Short-term effects of topical zileuton and celecoxib on aberrant AA metabolism and cell proliferation in DMBA-treated hamster cheek pouch
This study was conducted at Rutgers University under Protocol number 91-024 as per the experimental scheme shown in Figure 1A. Male Syrian golden hamsters (6 weeks old) weighing 60–80 g were purchased from Harlan (Indianapolis, IN) and housed 4 per cage in a room with controlled temperature and humidity with 12 h light/dark cycles. All animals were given AIN-93M diet (Research Diets, New Brunswick, NJ) and water ad libitum. After 1 week of acclimatization, the animals were divided into two groups, with Group 1A serving as the negative control (9 animals). The left cheek pouch of the remaining 42 hamsters was topically treated with 0.5% DMBA in 100 µl mineral oil using a paintbrush three times per week for 3 weeks. They were then randomly divided into six groups with Group 1B (12 animals) serving as the positive control and receiving no further treatment.

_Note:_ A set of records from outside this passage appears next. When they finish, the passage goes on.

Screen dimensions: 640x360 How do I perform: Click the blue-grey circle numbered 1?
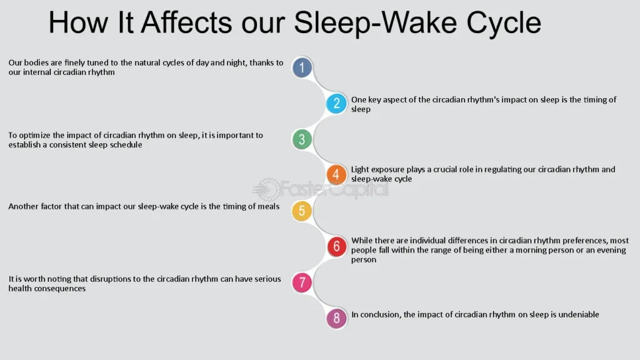click(302, 68)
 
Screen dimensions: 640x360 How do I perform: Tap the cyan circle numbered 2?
click(336, 103)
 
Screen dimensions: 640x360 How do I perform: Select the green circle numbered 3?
click(302, 139)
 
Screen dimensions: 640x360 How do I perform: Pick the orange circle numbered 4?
click(336, 175)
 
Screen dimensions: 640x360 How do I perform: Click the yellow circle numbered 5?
click(302, 211)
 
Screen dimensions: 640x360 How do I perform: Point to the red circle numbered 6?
click(336, 246)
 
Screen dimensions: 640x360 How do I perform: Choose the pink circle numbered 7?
click(302, 282)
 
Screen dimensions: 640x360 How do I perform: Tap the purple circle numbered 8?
click(336, 318)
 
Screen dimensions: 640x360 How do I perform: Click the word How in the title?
click(78, 22)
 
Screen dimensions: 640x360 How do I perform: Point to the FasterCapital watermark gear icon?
click(267, 189)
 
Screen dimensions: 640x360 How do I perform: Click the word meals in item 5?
click(269, 206)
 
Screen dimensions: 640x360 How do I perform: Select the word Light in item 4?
click(360, 169)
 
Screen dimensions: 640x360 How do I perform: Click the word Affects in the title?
click(186, 22)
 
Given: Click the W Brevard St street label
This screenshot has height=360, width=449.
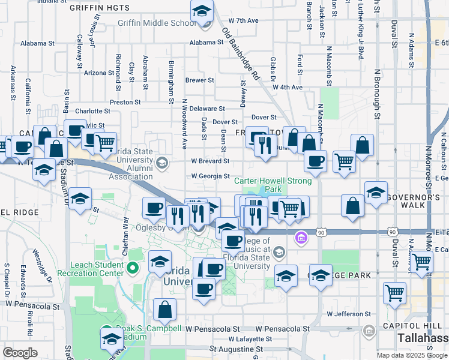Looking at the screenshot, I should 210,161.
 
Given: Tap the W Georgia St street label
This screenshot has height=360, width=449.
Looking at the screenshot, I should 210,176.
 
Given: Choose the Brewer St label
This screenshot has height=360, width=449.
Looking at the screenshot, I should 199,80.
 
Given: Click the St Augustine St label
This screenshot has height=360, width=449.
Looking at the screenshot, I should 236,349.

Groups 1C (3% zileuton), 1D (6% zileuton), 1E (3% celecoxib), 1F (6% celecoxib) and 1G (3% zileuton and 3% celecoxib) were treated with the respective chemopreventive agents topically in 100 µl mineral oil three times per week for 1 week (6 animals each). Six animals were sacrificed from the negative control (Group 1A) and the positive control (Group 1B) at the end of DMBA treatment (Week 3). The rest of the animals were sacrificed at the end of the experiment (Week 4), 6 h after the last treatment. The animals were injected with bromodeoxyuridine (BrdU) i.p. at 50 mg/kg body wt 2 h prior to sacrificing. The cheek pouch was harvested, one half being snap frozen in liquid nitrogen for analysis of AA metabolites, and the other half being fixed in 10% phosphate-buffered saline (PBS)-buffered formalin for histopathology.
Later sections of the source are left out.